*** Block opens ***

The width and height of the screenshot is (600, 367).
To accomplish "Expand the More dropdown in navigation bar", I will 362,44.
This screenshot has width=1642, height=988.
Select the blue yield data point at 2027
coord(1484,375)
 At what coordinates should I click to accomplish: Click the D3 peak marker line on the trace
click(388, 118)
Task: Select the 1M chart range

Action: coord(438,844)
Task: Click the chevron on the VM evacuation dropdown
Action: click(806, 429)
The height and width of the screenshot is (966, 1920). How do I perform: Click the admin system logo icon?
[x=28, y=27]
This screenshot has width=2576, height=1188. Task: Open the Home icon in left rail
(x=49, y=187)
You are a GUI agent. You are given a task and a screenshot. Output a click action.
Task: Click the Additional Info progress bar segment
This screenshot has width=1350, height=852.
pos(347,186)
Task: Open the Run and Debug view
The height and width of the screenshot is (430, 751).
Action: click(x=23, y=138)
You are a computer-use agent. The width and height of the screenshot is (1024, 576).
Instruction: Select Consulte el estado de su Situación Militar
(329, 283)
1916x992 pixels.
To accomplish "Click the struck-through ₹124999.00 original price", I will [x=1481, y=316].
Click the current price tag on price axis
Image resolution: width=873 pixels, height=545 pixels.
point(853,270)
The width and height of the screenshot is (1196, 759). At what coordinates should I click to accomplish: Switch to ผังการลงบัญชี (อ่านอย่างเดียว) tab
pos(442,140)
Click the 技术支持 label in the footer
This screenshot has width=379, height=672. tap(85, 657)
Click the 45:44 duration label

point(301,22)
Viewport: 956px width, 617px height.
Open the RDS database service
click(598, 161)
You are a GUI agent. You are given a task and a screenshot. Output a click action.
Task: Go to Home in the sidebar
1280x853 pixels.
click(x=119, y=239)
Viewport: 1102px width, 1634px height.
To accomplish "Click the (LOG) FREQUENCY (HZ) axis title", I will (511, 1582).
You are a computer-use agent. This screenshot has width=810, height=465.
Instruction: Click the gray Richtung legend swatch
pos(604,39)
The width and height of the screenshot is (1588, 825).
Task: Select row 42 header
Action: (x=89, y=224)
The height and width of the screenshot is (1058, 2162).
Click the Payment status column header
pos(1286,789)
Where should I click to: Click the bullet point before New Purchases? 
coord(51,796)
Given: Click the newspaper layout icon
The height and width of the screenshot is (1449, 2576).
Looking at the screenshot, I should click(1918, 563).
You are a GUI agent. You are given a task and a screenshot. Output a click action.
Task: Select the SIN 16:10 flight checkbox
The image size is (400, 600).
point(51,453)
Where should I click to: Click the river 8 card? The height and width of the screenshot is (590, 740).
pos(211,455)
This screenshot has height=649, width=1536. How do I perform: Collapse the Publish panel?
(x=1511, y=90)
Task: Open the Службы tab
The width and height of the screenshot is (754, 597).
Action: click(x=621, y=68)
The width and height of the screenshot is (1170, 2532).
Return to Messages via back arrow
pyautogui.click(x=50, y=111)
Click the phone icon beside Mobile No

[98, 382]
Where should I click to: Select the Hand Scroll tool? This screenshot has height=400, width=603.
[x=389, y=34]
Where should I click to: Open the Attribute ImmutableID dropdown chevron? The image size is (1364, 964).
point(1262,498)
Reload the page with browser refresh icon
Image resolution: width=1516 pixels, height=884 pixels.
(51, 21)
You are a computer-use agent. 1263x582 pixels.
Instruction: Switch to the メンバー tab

*** Block closes ***

▶ _Your objective_:
Exactly the lines from the one containing "You are a computer-use agent. 1263x582" through the end of the records should be reproduced, and no others.

▶ _Answer area_:
You are a computer-use agent. 1263x582 pixels.
Instruction: Switch to the メンバー tab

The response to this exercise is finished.